Most of this information is sort of firewalled, though breaches and hacks in security have resulted in quite a bit of this information leaking, leading to rampant identity theft crimes.

But what if a company could start to find a way to access first, all the data it has on you, then, second, through reciprocity agreements and data sharing agreements that may come about in the future, amalgamate additional data and then use it to come up with instant personalized pricing just for you. 

The point of doing this, of course, would not be to save you money, but to maximize the amount of profit that could be extracted from each transaction with you.

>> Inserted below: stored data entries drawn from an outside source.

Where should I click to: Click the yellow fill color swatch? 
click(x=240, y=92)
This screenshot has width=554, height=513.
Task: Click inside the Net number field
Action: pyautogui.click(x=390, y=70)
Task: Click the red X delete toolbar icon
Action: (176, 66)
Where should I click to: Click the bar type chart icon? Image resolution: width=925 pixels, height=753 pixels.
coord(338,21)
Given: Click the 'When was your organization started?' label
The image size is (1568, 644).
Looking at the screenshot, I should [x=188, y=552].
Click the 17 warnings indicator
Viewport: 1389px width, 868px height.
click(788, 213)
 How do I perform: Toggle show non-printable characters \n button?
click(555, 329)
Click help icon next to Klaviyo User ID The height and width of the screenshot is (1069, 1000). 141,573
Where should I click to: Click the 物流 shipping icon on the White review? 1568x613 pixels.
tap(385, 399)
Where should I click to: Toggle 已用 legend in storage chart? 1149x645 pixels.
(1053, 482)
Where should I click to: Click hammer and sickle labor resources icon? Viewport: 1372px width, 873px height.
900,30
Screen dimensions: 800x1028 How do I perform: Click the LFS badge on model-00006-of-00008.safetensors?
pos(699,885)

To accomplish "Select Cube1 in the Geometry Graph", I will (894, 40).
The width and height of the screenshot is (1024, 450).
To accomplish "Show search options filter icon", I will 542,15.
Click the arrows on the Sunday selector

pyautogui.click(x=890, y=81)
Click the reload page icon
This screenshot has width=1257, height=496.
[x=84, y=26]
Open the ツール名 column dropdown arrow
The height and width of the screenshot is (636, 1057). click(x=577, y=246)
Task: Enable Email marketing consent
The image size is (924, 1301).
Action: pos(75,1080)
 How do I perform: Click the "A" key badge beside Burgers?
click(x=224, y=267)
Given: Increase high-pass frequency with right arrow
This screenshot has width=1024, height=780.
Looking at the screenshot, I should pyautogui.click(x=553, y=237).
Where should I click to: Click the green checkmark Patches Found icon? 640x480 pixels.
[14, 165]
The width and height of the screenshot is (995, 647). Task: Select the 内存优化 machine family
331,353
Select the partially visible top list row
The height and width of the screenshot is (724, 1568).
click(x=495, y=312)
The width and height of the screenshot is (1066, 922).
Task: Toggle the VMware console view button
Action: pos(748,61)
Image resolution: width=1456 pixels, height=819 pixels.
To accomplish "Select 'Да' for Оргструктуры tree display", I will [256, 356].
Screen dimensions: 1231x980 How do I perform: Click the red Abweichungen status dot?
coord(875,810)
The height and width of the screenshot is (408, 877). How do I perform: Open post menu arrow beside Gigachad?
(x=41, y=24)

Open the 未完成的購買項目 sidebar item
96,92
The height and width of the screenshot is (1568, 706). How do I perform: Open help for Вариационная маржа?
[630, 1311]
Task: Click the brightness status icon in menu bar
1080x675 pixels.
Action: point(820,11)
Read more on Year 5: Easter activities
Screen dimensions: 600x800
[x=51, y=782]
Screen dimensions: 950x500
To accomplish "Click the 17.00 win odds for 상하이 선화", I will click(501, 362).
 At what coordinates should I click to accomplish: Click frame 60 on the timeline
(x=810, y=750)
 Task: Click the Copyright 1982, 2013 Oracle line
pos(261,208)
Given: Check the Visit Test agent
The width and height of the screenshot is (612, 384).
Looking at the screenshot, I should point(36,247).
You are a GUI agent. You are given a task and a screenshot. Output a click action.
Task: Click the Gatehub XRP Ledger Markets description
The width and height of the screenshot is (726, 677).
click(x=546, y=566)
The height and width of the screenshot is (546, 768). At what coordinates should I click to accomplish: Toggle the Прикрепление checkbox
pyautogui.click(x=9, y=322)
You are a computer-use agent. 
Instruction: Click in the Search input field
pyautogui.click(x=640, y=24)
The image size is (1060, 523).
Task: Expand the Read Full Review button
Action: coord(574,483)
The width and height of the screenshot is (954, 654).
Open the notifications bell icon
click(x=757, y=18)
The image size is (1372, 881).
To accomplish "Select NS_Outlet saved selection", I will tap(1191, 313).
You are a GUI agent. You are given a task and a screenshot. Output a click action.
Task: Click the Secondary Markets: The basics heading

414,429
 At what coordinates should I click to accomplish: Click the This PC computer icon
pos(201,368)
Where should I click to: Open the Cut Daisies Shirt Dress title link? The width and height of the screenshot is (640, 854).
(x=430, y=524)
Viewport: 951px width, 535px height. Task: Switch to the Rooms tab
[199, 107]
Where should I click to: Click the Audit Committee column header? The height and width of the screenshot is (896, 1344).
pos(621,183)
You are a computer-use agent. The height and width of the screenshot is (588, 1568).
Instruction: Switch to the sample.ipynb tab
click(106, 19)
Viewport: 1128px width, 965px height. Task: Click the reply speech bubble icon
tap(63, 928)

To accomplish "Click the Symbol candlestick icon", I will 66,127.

And if there was a way to do this instantly, so much the better.

Dynamic AI Pricing

There is a way, potentially, to do this instantly and it's called AI. Moreover, there were allegations that Delta Airlines would be the first company to roll out AI based "personal pricing" since it planned to use AI pricing technology from the company, Fetcherr.

In fact, Fetcherr features Delta's logo on its website, seemingly confirming the relationship with the company.

Fetcherr's AI pricing system, seemingly, is not as refined and invasive as the theoretical advanced version of the technology, that is described above, could someday become. 

In a fairly detailed breakdown of how it's system work, Fetcherr described a hypothetical example of how their system works.

"Picture a real-world scenario: A major sporting event gets canceled, a competitor drops their prices, and a weather system threatens to disrupt flights - all within the same hour. Traditional systems would struggle to respond to even one of these events effectively. AI-driven dynamic pricing handles all three simultaneously, adjusting prices across your entire network before you've even finished reading about the first incident."

Delta Airlines Controversy

This is clearly not yet the dystopian version of dynamic AI pricing, but some Senators wanted answers anyway. Three Democrat Senators, Ruben Gallego, Mark Warner and Richard Blumenthal, had said they believed that AI dynamic price would “likely mean fare price increases up to each individual consumer’s personal ‘pain point.’”

That, indeed, is the dystopian vision described earlier in this article, and it certainly could come into being in the not too distant future. But, again, it doesn't seem to reflect Delta's current actual plans and Fetcherr's capabilities. 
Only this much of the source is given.